◆ **KUTIPAN YANG DIBERIKAN**:
Virdi bercerita, pertama kali yang ia wawancarai adalah Amin Rais, “Brengsek banget ini orang, saya indent janjian empat bulan, begitu sampai pada hari yang disepakati, saya nunggu jam 9 pagi, baru boleh ketemu jam 16,00 sore, itupun saya nunggunya di masjid depan rumah beliau.”

Baiknya Pak Amin adalah saat wawancara, masih mau megangi HP yang saya jadikan recorder. Saat saya tanya, peran pak Amin dalam menurunkan Gus Dur seperti apa? Beliau menjawab, “Sekadar menyampaikan aspirasi rakyat dan memang itu kehendak rakyat sebagai respon terhadap ketidak konsistenan Gus Dur”.

Lantas beliau bertanya: darimana kamu dapat data ini? Kalau ndak mau nyebut, jangan harap bisa keluar dari sini.” Saat itu saya menyebut nama seorang polisi. “Oh, polisi itu ya? Sudah ya, ini satu jam.”

Saya bisa wawancara pak Amin, karena ijin saya adalah melengkapi data disertasi untuk beasiswa ke luar negeri. Makanya beliau nyantai saja, walaupun masih baru kenal.

Selanjutnya, saya mengkonfirmasi data yang ada pada dokumen, kepada Bang Akbar Tanjung, beliau senang banget ketika saya tanya, bagaimana peran Golkar dalam reformasi? Beliau memulai cerita dari berdirinya Golkar, panjang banget ceritanya, saya sampai capek megangi HP untuk merekam.

Sampai pada saat saya tanyakan fotokopi dokumen tersebut, tiba-tiba rona wajah Bang Akbar jadi berubah dan bahasanya menjadi terbata dan mulai normatif. Akhirnya beliau yang bilang cukup.

Narasumber selanjutnya adalah Prio Budi Santoso, begitu saya tunjukkan dokumen tersebut, dia dengan sangat percaya diri, ngomong bahwa dokumen tersebut 70 persen adalah pikirannya. Bahkan, Prio ini, langsung nyerocos, “ini dokumen yang dibawa Bang Akbar ya? Kalau soal arsip begini, Bang Akbar jagonya”.

Padahal saya belum mengenalkan diri. Berbeda dengan bang Akbar, si Prio ini lebih terbuka dan mengamini apa yang tertulis pada dokumen secara vulgar.

Selanjutnya saya mewawancarai Pak Fuad Bawazir, beliau lebih terbuka dan ceplas-ceplos. Semua dikomentari dan dibenarkan, bahkan terkadang dibahasakan dengan umpatan emosional. Misalnya, “Gus Dur ini orang super goblok yang tak layak jadi Presiden.”

Setelah semua nama dalam dokumen terkonfirmasi, baru ada orang yang datang ke rumah dengan sengaja melakukan teror kepada keluarga. Karena mereka datang ke rumah, waktu saya kerja, dan menanyakan dokumen. Akhirnya orang tua saya bertanya, dan di situ, saya cerita semuanya. Orang tua nangis dan bilang, “Sudahlah, ndak usah neko-neko, kita ini orang biasa”, sambil memohon dan memegangi kaki saya.

◆ **BAHAN TERKUMPUL**:
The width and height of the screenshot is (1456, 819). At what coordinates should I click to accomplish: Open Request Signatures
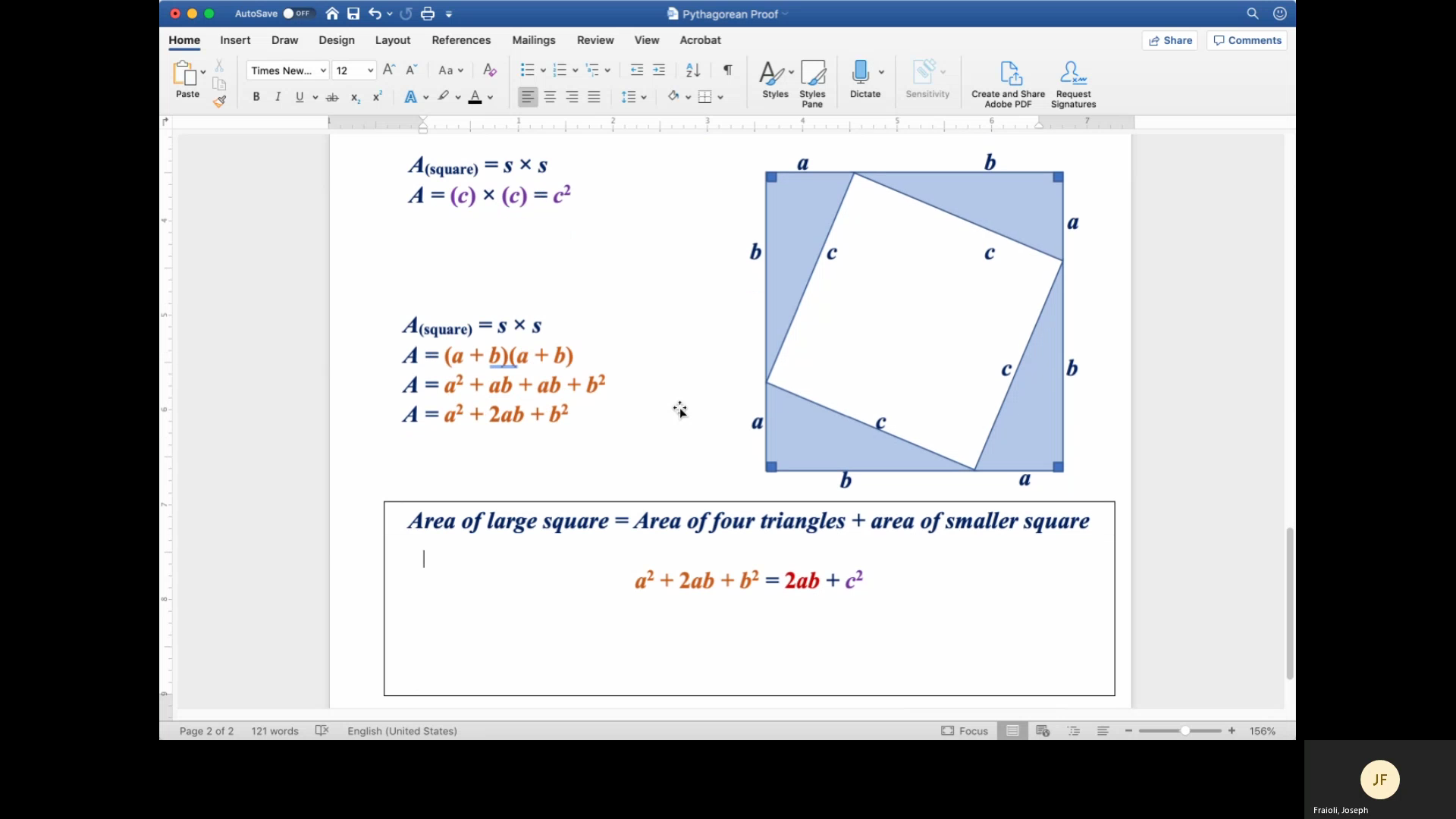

◆ **TUGAS UNTUK DIKERJAKAN**:
- A) Apakah setiap pernyataan ini sesuai dengan kutipan yang diberikan: (i) Amin Rais menerima wawancara pada pukul 9 pagi; (ii) Prio Budi Santoso mengatakan bahwa dokumen itu 70 persen adalah pikirannya; (iii) Akbar Tanjung sendiri yang akhirnya mengakhiri wawancara? Jawab ya atau tidak untuk masing-masing, lalu kutip kata-kata penentunya dari kutipan itu tanpa diubah.
- B) Siapa saja narasumber yang diwawancarai penutur dalam kutipan yang diberikan? Sebutkan semua namanya.

◆ **PENYELESAIAN SOAL**:
- A)
(i) Tidak: "saya nunggu jam 9 pagi, baru boleh ketemu jam 16,00 sore"
(ii) Ya: "ngomong bahwa dokumen tersebut 70 persen adalah pikirannya"
(iii) Ya: "Akhirnya beliau yang bilang cukup."

- B) Amin Rais, Akbar Tanjung, Prio Budi Santoso, Fuad Bawazir